** START Entries shown **

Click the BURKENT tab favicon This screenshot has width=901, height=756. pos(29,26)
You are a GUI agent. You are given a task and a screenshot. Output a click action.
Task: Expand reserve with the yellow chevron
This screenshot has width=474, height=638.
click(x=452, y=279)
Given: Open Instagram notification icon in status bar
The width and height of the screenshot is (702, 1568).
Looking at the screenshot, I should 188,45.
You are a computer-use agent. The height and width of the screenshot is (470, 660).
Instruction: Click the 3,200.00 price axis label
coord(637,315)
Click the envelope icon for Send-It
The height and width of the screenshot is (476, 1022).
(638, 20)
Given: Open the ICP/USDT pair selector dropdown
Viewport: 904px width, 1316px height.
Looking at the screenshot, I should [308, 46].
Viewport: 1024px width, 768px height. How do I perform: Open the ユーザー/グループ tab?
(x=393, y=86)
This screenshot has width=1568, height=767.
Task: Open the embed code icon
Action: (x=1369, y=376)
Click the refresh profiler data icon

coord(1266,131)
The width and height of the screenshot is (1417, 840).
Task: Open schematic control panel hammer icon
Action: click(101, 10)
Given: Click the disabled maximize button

** END Entries shown **

_Exercise objective_. Format every line of the records above as a JSON list of strings, one string per line, and leave out blank lines.

_Solution to this task_.
[
  "Click the BURKENT tab favicon This screenshot has width=901, height=756. pos(29,26)",
  "You are a GUI agent. You are given a task and a screenshot. Output a click action.",
  "Task: Expand reserve with the yellow chevron",
  "This screenshot has width=474, height=638.",
  "click(x=452, y=279)",
  "Given: Open Instagram notification icon in status bar",
  "The width and height of the screenshot is (702, 1568).",
  "Looking at the screenshot, I should 188,45.",
  "You are a computer-use agent. The height and width of the screenshot is (470, 660).",
  "Instruction: Click the 3,200.00 price axis label",
  "coord(637,315)",
  "Click the envelope icon for Send-It",
  "The height and width of the screenshot is (476, 1022).",
  "(638, 20)",
  "Given: Open the ICP/USDT pair selector dropdown",
  "Viewport: 904px width, 1316px height.",
  "Looking at the screenshot, I should [308, 46].",
  "Viewport: 1024px width, 768px height. How do I perform: Open the ユーザー/グループ tab?",
  "(x=393, y=86)",
  "This screenshot has width=1568, height=767.",
  "Task: Open the embed code icon",
  "Action: (x=1369, y=376)",
  "Click the refresh profiler data icon",
  "coord(1266,131)",
  "The width and height of the screenshot is (1417, 840).",
  "Task: Open schematic control panel hammer icon",
  "Action: click(101, 10)",
  "Given: Click the disabled maximize button"
]